Were you aware that the JSE Overall index hit a record high yesterday (June 18)? This is despite the goings on in Europe, which as an exporting bloc is dealing South Africa severe body blows. Were you also aware that our overall index is the only international all-share market index one that has reached new high? With everyone, apparently save stock market investors, quivering in the side-lines holding onto their cash like grim death, perhaps it’s time for a general wallet unzipping.
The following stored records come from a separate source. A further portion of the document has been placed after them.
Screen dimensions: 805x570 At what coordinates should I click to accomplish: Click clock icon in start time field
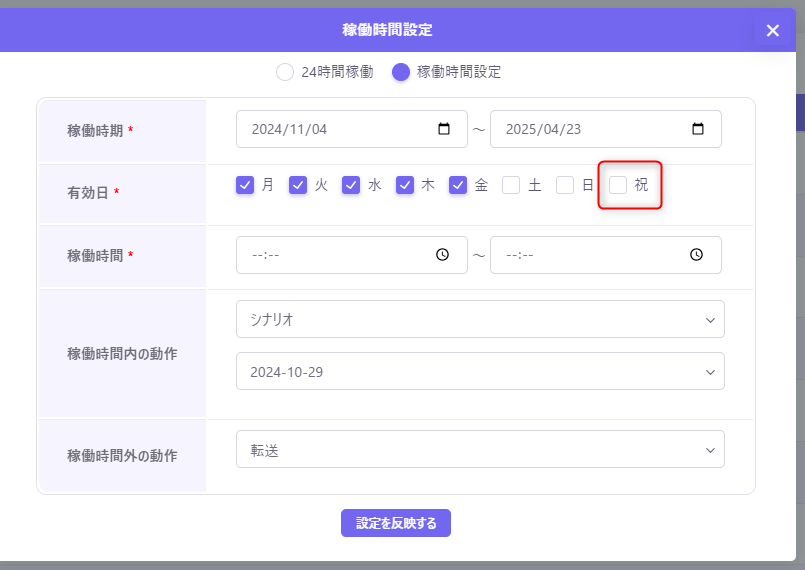click(443, 255)
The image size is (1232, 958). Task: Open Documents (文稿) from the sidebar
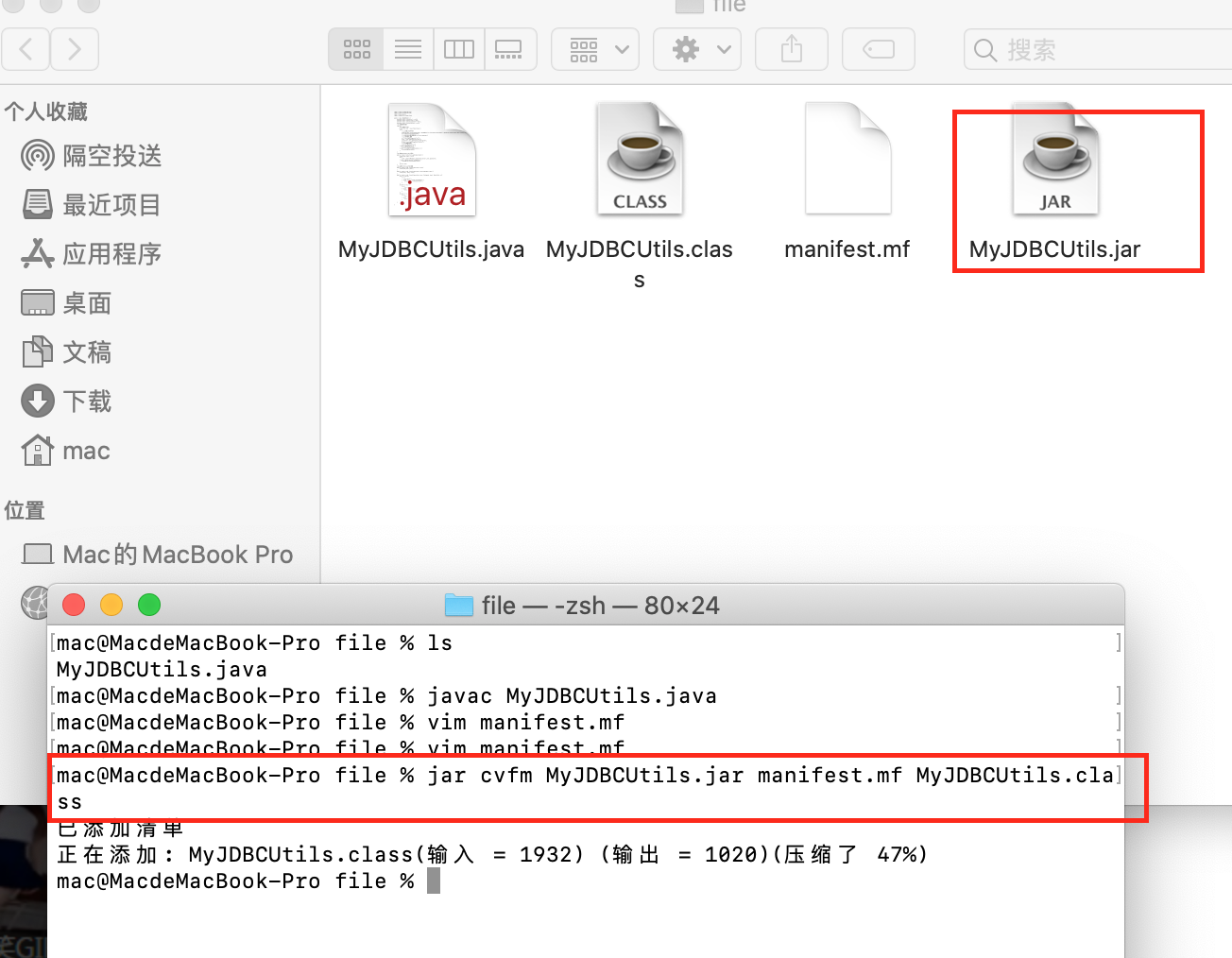88,351
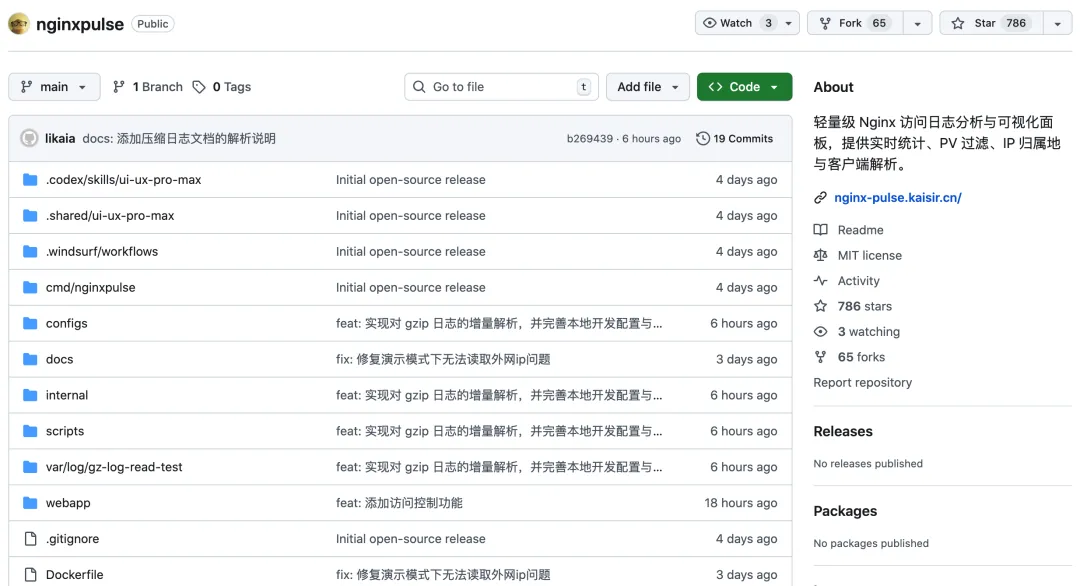This screenshot has width=1080, height=586.
Task: Click the nginxpulse repository avatar icon
Action: pyautogui.click(x=19, y=23)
The share market again lived up to its reputation as a barometer as well before the results of the Greek election were known, the better market vibes had been apparent for more than a week. On June 6 the JSE Overall index bounced sharply upwards following its challenge to the lower edge of a standard error channel. In place since last year’s July dive, despite bedevilment by the European financial crisis, the channel has headed upwards as the index gained 20%.

The world is currently in an odd state of affairs whereby there’s a serious dearth of money on one hand and a ballooning glut on the other. Those with too much, current risk-averse money hoarders, are companies scared to expand, and private individuals unwilling to invest. The world is awash with bargains, but the moneyed will continue treading water until their confidence is boosted. We’re already seeing some quoted companies increasing their distributions to shareholder rather than growing their businesses in uncertain times. Private investors are eroding the value of their cash by keeping it in financial instruments yielding less than the rate of inflation.
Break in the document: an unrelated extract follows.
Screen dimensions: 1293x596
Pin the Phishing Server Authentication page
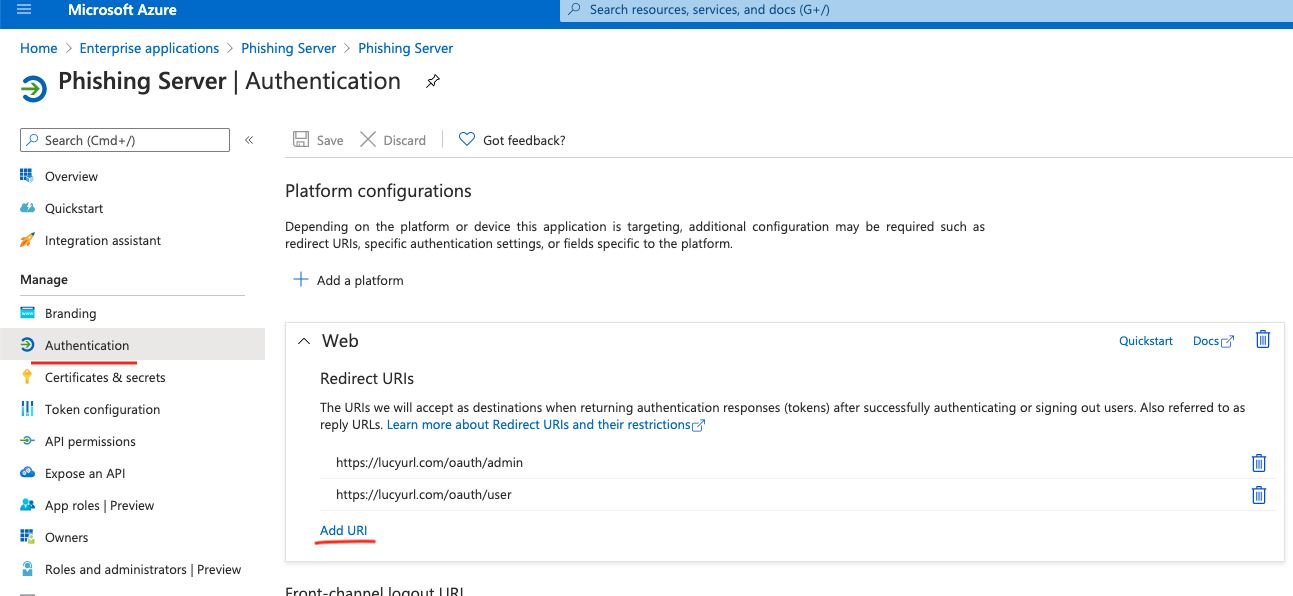pyautogui.click(x=432, y=82)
Nevertheless, as a barometer, the chart of the JSE Overall index is beckoning companies and investors to dip their toes into new investments. Apart from the rise in the index plotting, the moving averages convergence/divergence (MACD) plotting (red solid line) gave a buy signal as it penetrated upwards through its signal line (dotted red line). There were other jittery penetrations between March and May, but this one that began well below the horizontal zero line of the MACD continues strongly upwards.
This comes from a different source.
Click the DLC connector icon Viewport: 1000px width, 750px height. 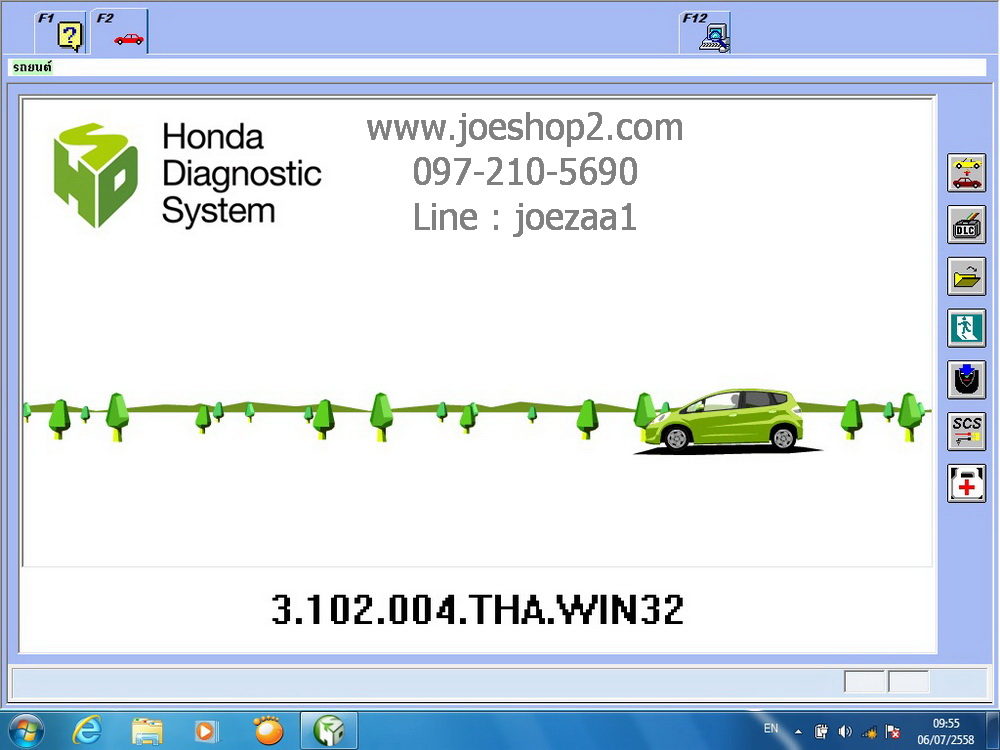click(966, 225)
Currently still below the centre equilibrium of 34 800, there is plenty of scope for further improvement in the index. However it would be expecting too much to hope that it will reach the top of the channel, currently at 36 400, any time soon. Too much because using the phrase that everyone from the road sweeper to Barrack Obama throws around, all the Greek election has achieved is ‘kicking the can further down the street’. The can has already been kicked so often that, like our hope for a final resolution, it has become severely dented.

It remains to be seen whether the Greeks knuckle down under the current austerity programme or a redesigned one, but until stimulation is injected into the all markets, things are not going to get much better. Hopefully the G20 talks in Mexico, where I understand President Zuma pledged US$2-billion to the IMF to help Europe out of its debt hole, may beat the dented can back into shape via a stimulation of some sort.